Il capogruppo del Pd Francesco Boccia in Aula sottolinea come “la nostra mozione voleva unire idealmente tutte le forze politiche di questa aula nel segno del discorso di Liliana Segre, fatto nel primo giorno di questa legislatura. Quel discorso ci ha ricordato quali sono le date che uniscono la nostra Repubblica e che la nostra è storia antifascista. Noi dobbiamo rinnovare questa memoria per tutti noi e per i nostri figli. Per questo mi sarei aspettato che la maggioranza appoggiasse la nostra mozione senza presentarne un’altra”. 

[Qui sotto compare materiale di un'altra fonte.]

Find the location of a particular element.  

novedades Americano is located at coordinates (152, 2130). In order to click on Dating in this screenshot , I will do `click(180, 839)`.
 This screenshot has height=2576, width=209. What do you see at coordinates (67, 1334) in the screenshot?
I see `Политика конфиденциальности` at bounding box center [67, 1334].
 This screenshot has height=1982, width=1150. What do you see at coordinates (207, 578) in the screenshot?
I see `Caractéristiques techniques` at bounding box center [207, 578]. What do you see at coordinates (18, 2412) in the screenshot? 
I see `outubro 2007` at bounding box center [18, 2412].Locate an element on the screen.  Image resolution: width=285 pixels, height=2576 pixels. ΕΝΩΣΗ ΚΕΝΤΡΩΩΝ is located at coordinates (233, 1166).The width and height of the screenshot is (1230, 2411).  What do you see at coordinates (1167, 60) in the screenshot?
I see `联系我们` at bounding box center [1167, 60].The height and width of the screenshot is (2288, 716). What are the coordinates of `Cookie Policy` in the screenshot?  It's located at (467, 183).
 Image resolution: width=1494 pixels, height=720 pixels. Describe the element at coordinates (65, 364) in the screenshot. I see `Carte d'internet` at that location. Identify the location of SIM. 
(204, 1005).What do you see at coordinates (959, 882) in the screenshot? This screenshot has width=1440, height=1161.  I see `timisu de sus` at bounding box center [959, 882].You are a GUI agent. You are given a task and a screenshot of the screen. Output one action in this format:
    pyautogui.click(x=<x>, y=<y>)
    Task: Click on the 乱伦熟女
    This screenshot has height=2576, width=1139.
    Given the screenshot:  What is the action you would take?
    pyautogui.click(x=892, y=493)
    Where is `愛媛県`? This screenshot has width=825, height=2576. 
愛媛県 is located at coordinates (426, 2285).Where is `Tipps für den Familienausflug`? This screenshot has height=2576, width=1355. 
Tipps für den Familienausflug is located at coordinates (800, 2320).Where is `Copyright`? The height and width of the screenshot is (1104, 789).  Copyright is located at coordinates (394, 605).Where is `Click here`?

Il ministro Valditara, il fascismo è stato un male

“Il 25 aprile è una data fondamentale nella storia della nostra Repubblica: segna la sconfitta della dittatura fascista, il ritorno alla libertà, alla democrazia e la fine della guerra. È dunque un giorno di festa che deve essere celebrato nella gioia e nella concordia. Guai a farne un giorno di parte e di divisione adombrando il sospetto che forze democraticamente elette in Parlamento siano fasciste”. E’ quanto scrive Giuseppe Valditara, ministro dell’Istruzione e del merito, in un suo intervento sulle pagine del Corriere della Sera. Per il capo del dicastero di viale Trastevere “il rischio è semmai che con la scusa dell’antifascismo si ritorni agli anni bui della contestazione violenta in cui si tentò di delegittimare tutte le forze democratiche non dichiaratamente di sinistra”. Valditara aggiunge: “noi ci dichiariamo dunque antifascisti perché ci dichiariamo per le libertà individuali, per lo stato di diritto, per la sovranità popolare, per la pari dignità di tutti gli esseri umani – spiega -. Molti elementi del fascismo si ritrovano nel comunismo e in tante altre ideologie e regimi totalitari che hanno insanguinato il ‘900. Oggi l’antisemitismo si respira anche in quelle terre d’Europa dove è sempre più difficile dirsi e comportarsi da ebrei per via di un certo estremismo islamista, il totalitarismo si ritrova in quelle università che non ammettono un pensiero critico rispetto al politicamente corretto, l’intolleranza affiora in quella stampa che distribuisce patenti di fascismo a chiunque non garbi, e in quella politica che considera l’altra parte un nemico da delegittimare e non un avversario con cui dialogare pur da differenti posizioni”. Nel contempo, aggiunge il ministro, “non è fascismo, per esempio, difendere le frontiere, celebrare l’identità di un popolo, considerare positiva l’idea di patria e proteggere gli interessi nazionali. Valori, questi, che sono largamente condivisi e praticati nelle democrazie occidentali. Occorre dunque fare attenzione che non si abusi del concetto di antifascismo considerandolo una patente buona per discriminare gli avversari politici e per evocare il pericolo di un improbabile ritorno alla dittatura”. Per il ministro, quindi, il “25 aprile è festa di tutti noi”.